I'm building a bed frame for a previously purchased king size headboard for my daughter. It seemed to be a pretty straightforward process, the lateral bedrails would be attached to the headboard via brackets, but the lateral rails needed to attach to posts for the foot rail that required two mortises cut into the end of the 80" long bed rails. I'm using these brackets,

https://www.amazon.com/gp/product/B00887N7S4/ref=oh_aui_detailpage_o03_s00?ie=UTF8&psc=1

which measure 5"x 5/8"x 1/8". I thought about this for several weeks, trying to come up with a process that would cut an accurate mortise, in a 6.5" x 3/4" bedrail with the bracket dimensions of 5/8"x 5"x1/8". Obviously, this leaves only a 1/16 shoulder on the bedrail so the mortise had to be very accurate. 

What I did was to clamp the 80" bed rail to the top of my table saw. (My bench was too tall). I then used a height adjustable roller outfield support to allow the long end of the rail full support and lie level to the surface of the saw, standing upright. 

I then clamped two 3/4" thick x 8" pieces of scrap lumber to the rail, making sure that they were the same width as the rail and absolutely flush to the end of the bed rail. I installed a 1/8" straight cutting bit in my trim router along with a 3/8 collet. I then extended the scrap pieces of 3/4" stock out from the surface of the end of the rail just enough to match the depth of the router collet, which in my case was 3/8". As a result, the scrap pieces clamped to the sides of the rail provided a flat support surface for the trim router and also provided an edge guide for the shoulder cuts of the mortise. When these scrap pieces are at the proper extension, the router collet should be flush with the surface of the end of the bed rail.

I set the appropriate depth on the router and using the scrap pieces as an edge guide, ran the collet tight against the scrap pieces. I used some stops on the top and bottom of the jig with the router base as the reference to regulate the top and bottom stops for the mortise. 

It worked out well; I cut the all of the mortise’s and the brackets fit nicely with just a little timing of the corners with a chisel. 

A word or two of advice if you plan to try this set up.
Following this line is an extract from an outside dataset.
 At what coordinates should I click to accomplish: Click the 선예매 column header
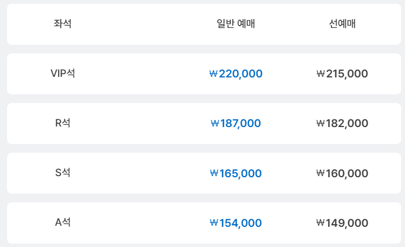(342, 23)
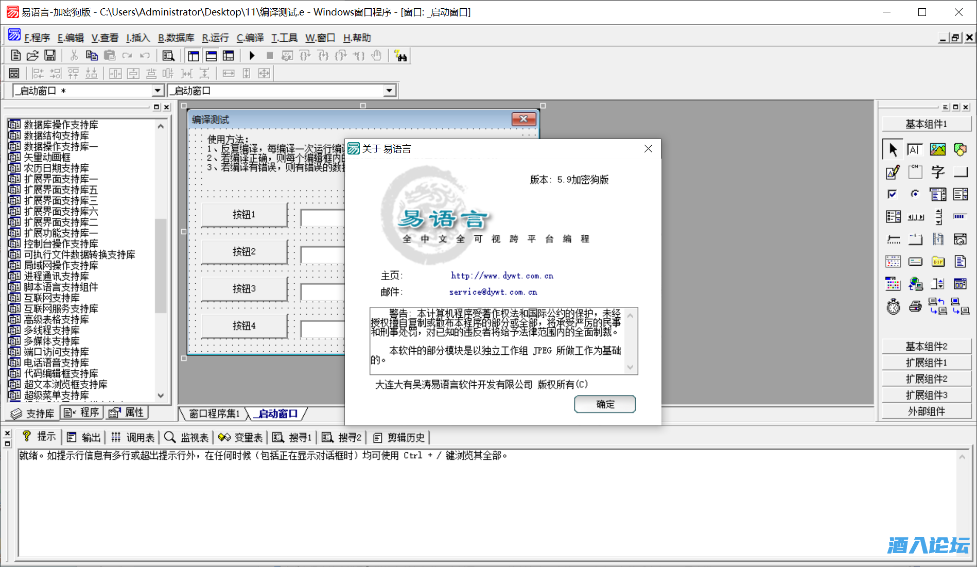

Make sure your bedrail ends are cut square and the edges are jointed before starting. Cut the scrap support pieces the exactly the same width as the rails and perfectly square. Clamp everything securely. Use a test piece first rather than an 80" piece of hardwood and go slow, take your time and let the stops and guides do their job.

Hope this helps others.


----------



## ducbsa (Jul 6, 2014)

Any photos?


----------



## woodnthings (Jan 24, 2009)

*I had to slot the end of a bed rail*

To slot the end of a new bed rail I made to replace the old one from around 1940's, which had broken I used this approach:

http://www.woodworkingtalk.com/f27/slotting-end-bed-rail-brackets-11097/

For these vintage brackets:


----------



## Steve Neul (Sep 2, 2011)

The type of bed hardware in the amazon link doesn't get any better. That will never wear out. 

If you have a template guide for your router it would make mortising for the hardware a lot simpler. Just clamp it where you want it and route it out.


----------